EXERCISE DESCRIPTION » All lines containing the string "accomplish" must be copied from the entries.
SOURCE DATA: Begin
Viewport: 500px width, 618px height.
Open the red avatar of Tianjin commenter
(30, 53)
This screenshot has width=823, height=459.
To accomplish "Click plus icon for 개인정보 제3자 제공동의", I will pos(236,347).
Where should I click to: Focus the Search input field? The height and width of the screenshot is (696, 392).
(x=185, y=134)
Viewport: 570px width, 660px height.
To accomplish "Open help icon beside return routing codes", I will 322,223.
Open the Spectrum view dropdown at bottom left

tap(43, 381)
SOURCE DATA: End
SOURCE DATA: Begin
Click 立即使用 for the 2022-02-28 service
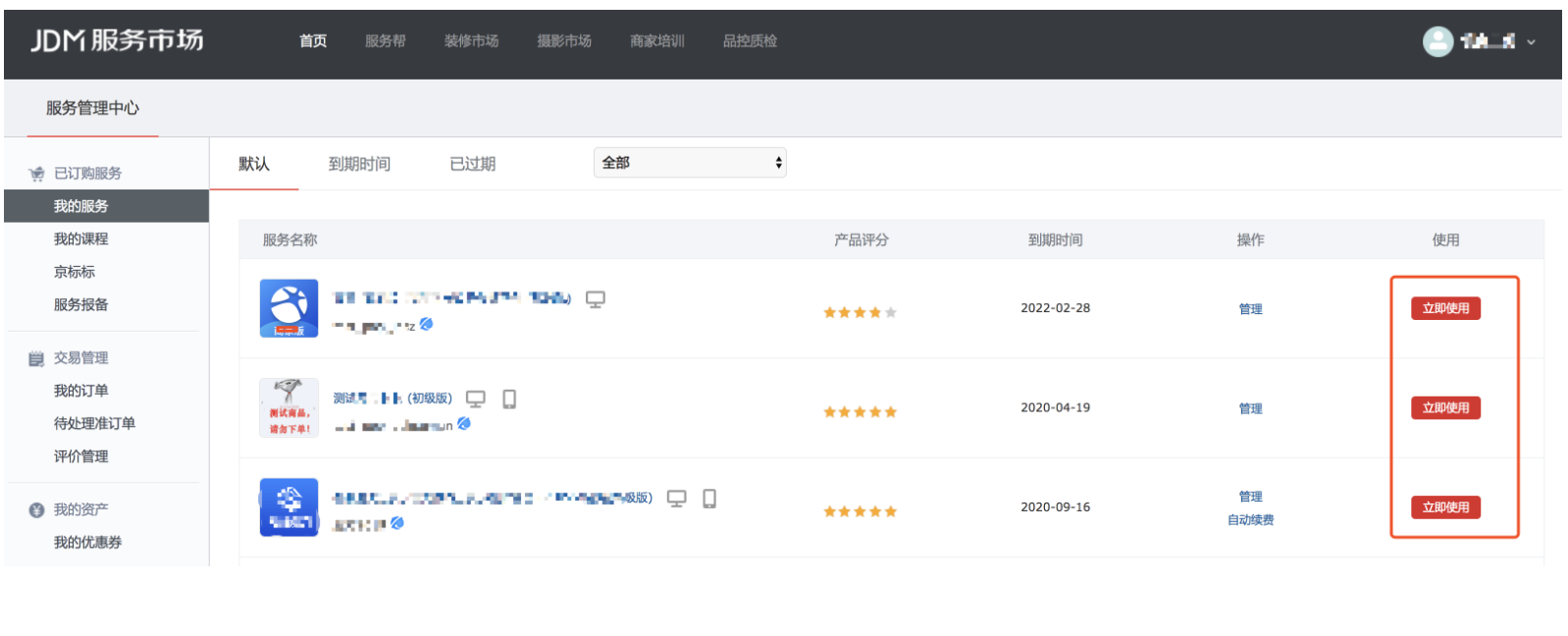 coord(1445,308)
SOURCE DATA: End
RESPONSE TO THE EXERCISE »
To accomplish "Click plus icon for 개인정보 제3자 제공동의", I will pos(236,347).
To accomplish "Open help icon beside return routing codes", I will 322,223.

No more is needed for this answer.